WHAT IS NEEDED:
Copy out each line of the data that holds the word "last".
══ RECORDS SUPPLIED
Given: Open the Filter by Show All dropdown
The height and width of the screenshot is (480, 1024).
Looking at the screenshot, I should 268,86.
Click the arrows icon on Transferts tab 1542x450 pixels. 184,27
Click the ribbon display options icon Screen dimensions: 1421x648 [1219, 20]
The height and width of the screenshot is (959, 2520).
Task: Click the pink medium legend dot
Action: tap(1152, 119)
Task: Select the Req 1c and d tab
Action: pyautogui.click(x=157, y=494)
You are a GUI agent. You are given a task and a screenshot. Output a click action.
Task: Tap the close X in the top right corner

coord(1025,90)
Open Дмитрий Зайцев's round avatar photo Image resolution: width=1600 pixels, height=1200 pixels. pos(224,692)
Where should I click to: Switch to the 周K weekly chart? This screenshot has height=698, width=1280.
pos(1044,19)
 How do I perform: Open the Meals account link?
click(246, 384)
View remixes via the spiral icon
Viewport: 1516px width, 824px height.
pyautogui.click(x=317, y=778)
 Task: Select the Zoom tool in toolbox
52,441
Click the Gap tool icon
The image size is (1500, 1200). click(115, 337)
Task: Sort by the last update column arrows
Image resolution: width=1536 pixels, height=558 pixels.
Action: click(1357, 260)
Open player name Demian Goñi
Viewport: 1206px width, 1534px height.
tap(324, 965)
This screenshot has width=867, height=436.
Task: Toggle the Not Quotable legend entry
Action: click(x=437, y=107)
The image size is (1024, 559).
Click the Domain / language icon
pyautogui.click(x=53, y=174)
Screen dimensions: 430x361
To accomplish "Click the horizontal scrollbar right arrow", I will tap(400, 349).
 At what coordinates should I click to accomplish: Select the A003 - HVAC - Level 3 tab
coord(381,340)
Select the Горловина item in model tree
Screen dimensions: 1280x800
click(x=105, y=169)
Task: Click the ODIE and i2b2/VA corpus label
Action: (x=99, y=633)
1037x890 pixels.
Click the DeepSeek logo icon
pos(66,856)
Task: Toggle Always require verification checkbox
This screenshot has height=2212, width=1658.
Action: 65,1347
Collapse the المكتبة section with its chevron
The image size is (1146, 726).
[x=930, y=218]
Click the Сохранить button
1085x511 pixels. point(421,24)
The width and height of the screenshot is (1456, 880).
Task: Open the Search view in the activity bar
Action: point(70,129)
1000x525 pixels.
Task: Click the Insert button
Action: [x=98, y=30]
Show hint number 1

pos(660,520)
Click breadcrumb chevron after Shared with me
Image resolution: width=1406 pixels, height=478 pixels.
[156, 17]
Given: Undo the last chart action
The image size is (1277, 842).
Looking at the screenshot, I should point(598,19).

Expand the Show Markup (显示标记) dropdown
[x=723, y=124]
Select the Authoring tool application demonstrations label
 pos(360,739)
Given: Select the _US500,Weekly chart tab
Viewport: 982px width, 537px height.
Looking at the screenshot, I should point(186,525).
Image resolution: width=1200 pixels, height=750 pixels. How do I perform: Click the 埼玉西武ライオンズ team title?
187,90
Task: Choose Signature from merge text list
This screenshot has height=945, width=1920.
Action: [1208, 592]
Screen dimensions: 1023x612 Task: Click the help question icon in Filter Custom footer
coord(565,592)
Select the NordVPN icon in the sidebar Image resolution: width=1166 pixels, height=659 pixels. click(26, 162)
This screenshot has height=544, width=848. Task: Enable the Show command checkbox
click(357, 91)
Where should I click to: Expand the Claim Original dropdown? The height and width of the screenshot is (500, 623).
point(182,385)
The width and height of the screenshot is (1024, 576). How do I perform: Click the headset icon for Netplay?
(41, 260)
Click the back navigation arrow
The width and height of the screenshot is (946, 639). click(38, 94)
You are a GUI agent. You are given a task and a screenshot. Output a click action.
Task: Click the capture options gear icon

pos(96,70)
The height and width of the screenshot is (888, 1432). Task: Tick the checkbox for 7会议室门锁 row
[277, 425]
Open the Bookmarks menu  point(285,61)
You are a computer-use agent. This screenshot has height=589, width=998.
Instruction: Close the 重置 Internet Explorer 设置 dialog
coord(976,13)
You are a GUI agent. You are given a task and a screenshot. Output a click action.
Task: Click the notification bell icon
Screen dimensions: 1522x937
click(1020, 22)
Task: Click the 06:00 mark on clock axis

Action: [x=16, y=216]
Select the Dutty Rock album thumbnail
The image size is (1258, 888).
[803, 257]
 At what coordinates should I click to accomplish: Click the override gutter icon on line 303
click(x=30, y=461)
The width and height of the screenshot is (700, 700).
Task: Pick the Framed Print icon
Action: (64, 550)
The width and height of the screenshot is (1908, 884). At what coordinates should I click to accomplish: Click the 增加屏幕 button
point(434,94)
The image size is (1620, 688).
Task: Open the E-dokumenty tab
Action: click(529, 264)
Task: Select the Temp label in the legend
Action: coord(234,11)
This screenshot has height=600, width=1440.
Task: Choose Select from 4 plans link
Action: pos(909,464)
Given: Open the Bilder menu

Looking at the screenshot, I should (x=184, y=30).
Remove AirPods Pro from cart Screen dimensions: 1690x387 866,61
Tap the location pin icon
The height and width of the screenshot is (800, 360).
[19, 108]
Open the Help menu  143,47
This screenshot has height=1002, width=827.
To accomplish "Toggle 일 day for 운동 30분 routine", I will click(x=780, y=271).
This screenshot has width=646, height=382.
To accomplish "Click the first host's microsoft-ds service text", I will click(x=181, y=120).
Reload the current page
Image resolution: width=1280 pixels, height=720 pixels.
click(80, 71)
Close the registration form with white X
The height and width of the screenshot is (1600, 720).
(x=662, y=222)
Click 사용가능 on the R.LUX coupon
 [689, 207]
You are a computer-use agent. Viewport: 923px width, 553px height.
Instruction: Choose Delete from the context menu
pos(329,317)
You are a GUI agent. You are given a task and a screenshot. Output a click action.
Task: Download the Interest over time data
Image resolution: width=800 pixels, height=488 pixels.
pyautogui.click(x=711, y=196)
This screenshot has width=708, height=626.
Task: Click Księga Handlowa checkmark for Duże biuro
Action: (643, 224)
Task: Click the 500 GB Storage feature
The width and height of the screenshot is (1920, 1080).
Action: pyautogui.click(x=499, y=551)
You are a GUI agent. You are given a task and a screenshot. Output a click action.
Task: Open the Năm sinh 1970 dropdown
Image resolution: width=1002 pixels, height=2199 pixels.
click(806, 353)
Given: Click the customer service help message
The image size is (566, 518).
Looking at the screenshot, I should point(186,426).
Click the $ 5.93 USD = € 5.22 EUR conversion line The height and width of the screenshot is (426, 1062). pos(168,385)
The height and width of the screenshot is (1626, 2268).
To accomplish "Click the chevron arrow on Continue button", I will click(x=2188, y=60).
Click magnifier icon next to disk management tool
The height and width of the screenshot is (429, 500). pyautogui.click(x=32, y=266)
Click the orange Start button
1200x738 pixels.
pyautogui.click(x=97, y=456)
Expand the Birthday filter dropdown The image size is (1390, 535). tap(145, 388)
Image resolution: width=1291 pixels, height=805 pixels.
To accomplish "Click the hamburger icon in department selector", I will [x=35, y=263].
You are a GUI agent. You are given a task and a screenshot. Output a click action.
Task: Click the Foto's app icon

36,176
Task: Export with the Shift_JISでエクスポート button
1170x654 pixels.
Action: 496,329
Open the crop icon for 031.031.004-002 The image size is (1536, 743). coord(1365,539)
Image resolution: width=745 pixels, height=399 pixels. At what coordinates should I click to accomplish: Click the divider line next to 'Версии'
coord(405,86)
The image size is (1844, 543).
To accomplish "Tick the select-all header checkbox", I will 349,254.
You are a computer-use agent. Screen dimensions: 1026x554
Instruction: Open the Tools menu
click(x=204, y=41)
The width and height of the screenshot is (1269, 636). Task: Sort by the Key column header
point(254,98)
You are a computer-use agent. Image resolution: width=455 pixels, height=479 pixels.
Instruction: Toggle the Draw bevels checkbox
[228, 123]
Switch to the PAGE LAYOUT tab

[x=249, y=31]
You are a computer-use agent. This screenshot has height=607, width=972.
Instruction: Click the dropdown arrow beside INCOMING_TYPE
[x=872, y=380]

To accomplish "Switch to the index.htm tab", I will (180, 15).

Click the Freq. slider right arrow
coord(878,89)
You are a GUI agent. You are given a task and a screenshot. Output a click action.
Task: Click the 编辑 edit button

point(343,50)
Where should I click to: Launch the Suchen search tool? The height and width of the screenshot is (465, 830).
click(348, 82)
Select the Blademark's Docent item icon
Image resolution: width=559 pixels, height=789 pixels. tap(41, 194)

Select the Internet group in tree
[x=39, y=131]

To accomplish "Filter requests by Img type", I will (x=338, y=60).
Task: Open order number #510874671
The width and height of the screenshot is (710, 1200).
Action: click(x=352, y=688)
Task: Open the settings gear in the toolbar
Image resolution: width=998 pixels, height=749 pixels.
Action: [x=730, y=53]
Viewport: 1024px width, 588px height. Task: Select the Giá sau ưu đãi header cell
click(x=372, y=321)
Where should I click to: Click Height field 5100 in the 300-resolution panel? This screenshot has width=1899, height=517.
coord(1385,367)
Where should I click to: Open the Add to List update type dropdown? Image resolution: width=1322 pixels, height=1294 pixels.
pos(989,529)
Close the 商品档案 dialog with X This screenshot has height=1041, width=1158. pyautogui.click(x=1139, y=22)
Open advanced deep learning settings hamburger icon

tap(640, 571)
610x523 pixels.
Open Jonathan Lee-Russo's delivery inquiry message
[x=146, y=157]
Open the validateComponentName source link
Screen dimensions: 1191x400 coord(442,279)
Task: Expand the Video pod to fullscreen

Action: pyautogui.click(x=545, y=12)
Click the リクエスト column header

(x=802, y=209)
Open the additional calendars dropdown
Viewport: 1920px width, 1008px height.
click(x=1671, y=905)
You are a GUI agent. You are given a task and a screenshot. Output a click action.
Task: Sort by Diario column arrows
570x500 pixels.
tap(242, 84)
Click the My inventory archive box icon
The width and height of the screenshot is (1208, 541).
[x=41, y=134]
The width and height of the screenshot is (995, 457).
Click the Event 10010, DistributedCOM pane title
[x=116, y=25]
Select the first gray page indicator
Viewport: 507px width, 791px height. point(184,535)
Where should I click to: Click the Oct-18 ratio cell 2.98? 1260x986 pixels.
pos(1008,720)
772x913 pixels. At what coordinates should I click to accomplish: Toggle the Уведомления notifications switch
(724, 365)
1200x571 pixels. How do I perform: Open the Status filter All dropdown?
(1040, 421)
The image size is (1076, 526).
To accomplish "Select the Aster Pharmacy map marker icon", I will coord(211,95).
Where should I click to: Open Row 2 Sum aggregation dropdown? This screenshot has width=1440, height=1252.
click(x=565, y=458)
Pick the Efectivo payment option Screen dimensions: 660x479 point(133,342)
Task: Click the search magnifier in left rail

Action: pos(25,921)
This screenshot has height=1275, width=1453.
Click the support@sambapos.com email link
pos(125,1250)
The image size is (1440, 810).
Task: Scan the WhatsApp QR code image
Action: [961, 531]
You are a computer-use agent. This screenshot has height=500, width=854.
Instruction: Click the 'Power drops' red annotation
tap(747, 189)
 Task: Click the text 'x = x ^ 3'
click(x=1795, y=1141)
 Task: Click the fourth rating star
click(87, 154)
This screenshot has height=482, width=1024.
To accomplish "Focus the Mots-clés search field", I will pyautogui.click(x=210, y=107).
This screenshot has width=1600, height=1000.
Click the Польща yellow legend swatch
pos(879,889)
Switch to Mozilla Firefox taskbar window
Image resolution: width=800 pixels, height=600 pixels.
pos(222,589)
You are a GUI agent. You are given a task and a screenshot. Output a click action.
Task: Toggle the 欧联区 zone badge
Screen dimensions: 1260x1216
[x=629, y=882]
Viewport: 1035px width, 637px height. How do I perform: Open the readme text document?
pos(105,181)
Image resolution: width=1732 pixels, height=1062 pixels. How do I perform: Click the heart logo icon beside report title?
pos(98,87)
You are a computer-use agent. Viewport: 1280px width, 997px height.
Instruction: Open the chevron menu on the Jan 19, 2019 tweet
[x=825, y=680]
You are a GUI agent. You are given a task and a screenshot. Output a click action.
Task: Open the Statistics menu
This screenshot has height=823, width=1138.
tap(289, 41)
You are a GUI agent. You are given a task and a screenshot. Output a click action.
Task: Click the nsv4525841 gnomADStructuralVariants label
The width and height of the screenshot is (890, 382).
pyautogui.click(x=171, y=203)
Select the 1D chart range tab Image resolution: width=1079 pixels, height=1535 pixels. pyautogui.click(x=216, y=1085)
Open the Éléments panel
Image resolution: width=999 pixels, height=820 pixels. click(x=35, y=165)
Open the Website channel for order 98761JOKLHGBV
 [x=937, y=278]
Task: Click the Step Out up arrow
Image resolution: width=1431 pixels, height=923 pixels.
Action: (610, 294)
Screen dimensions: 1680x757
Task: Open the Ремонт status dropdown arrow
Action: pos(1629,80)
════
ANSWER SECTION:
Task: Sort by the last update column arrows
Given: Undo the last chart action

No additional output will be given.